### Try it:
Your job is to copy every line in the material containing the word "will".

◆ ◆ ◆ ◆ ◆

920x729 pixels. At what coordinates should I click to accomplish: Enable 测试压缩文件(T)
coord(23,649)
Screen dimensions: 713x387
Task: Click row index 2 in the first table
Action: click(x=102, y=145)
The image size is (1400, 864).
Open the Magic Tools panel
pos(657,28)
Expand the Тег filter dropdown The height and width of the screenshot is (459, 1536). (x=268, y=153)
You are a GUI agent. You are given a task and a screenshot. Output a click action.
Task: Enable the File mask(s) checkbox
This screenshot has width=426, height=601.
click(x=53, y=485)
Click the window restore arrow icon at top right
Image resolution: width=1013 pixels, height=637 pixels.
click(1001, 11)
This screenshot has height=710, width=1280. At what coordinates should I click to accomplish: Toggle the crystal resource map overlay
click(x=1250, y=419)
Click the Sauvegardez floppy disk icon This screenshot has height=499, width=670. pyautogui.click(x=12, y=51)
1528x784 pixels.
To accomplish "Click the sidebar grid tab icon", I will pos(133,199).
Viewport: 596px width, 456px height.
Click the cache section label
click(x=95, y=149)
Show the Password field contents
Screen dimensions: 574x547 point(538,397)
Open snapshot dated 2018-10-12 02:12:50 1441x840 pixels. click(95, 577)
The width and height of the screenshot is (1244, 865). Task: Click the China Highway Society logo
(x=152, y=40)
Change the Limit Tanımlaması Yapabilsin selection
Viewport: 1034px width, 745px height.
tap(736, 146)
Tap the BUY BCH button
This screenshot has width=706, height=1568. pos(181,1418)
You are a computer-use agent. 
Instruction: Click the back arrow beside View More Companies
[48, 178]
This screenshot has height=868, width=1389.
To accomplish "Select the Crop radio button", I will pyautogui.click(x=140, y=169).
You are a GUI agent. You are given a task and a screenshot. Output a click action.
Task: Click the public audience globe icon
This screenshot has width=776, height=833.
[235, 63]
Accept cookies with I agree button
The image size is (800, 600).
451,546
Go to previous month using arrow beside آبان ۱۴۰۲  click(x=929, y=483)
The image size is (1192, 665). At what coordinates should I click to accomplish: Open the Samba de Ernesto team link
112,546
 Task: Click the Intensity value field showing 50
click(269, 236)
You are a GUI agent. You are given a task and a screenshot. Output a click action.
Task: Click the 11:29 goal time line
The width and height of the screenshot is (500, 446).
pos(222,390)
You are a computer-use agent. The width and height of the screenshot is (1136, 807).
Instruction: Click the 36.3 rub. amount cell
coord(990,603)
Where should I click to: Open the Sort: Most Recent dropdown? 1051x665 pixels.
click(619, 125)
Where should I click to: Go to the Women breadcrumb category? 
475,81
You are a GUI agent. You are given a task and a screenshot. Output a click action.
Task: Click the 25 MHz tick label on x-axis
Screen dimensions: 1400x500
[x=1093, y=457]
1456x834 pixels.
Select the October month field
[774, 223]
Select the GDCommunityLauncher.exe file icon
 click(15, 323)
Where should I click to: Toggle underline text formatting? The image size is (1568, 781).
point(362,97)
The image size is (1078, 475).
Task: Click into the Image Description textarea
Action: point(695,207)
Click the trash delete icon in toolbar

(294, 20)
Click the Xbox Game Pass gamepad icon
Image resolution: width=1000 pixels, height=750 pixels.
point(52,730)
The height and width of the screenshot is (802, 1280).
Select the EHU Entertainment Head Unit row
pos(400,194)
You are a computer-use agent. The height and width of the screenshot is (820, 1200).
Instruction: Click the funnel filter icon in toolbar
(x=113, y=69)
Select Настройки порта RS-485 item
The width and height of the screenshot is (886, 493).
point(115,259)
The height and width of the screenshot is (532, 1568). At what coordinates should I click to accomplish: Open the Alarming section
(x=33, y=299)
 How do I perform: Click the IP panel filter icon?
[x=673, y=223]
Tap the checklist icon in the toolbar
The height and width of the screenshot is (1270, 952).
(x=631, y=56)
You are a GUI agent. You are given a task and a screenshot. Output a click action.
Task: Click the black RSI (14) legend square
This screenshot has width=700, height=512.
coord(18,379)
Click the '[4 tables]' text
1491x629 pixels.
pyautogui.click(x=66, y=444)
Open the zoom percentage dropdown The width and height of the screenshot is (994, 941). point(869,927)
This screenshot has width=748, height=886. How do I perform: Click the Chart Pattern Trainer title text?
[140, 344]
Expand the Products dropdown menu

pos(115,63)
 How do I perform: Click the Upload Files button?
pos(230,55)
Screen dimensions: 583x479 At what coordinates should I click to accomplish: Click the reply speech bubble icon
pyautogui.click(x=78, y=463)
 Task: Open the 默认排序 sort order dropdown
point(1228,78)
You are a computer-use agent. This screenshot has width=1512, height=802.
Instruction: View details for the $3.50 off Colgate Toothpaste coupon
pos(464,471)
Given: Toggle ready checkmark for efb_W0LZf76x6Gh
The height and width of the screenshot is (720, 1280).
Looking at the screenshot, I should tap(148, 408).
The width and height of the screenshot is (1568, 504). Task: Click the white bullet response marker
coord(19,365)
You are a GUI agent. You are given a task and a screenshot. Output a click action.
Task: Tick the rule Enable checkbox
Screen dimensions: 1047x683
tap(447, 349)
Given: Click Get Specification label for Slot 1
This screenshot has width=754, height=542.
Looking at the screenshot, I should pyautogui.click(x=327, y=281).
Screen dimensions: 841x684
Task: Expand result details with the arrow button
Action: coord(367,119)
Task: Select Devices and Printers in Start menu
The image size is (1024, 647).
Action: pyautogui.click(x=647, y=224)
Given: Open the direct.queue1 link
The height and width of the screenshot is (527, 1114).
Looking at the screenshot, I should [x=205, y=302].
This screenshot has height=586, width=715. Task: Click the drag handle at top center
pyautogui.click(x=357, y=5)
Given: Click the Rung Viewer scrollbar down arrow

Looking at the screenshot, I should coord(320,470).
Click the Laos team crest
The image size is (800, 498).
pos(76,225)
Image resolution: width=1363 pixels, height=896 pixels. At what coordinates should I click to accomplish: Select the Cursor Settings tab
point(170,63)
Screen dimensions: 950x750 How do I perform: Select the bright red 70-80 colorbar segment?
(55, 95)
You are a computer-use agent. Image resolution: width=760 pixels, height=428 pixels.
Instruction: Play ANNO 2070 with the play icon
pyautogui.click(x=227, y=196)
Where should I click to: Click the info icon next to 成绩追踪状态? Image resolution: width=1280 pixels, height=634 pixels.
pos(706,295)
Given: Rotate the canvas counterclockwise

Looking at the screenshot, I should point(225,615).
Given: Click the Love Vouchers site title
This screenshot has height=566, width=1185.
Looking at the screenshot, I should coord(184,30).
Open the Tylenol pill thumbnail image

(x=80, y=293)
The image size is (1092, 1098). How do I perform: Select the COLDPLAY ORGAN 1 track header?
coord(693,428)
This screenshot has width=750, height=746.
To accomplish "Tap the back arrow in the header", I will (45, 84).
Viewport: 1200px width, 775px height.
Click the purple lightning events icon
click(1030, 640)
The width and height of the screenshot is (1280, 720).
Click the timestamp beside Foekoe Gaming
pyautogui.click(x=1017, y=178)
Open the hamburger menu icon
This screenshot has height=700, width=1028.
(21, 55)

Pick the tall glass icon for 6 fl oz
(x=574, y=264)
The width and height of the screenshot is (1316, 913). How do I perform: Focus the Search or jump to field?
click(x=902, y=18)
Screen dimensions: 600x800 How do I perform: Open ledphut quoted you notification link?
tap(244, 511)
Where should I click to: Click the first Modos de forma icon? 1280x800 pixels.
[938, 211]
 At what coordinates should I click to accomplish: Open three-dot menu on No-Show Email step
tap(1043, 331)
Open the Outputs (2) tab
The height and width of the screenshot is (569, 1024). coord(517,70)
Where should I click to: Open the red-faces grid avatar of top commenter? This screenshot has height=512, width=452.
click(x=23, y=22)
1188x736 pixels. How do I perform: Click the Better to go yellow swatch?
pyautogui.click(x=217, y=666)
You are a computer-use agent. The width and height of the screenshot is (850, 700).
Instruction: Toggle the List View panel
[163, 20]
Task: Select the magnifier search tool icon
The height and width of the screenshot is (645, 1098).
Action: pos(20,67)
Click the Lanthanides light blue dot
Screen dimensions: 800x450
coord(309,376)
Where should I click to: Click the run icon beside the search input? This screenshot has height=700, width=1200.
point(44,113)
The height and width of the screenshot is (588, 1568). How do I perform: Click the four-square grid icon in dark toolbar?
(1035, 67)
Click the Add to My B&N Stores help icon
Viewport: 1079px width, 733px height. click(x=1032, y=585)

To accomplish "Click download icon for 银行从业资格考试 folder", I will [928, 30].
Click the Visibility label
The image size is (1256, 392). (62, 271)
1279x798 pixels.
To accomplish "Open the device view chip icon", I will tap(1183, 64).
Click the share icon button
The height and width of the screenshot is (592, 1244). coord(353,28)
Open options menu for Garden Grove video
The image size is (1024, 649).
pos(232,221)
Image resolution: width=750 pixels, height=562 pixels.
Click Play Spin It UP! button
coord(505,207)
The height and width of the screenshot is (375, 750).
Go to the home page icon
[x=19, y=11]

◆ ◆ ◆ ◆ ◆

### Exercise result:
To accomplish "Click the sidebar grid tab icon", I will pos(133,199).
To accomplish "Select the Crop radio button", I will pyautogui.click(x=140, y=169).
To accomplish "Tap the back arrow in the header", I will (45, 84).
To accomplish "Click download icon for 银行从业资格考试 folder", I will [928, 30].
To accomplish "Open the device view chip icon", I will tap(1183, 64).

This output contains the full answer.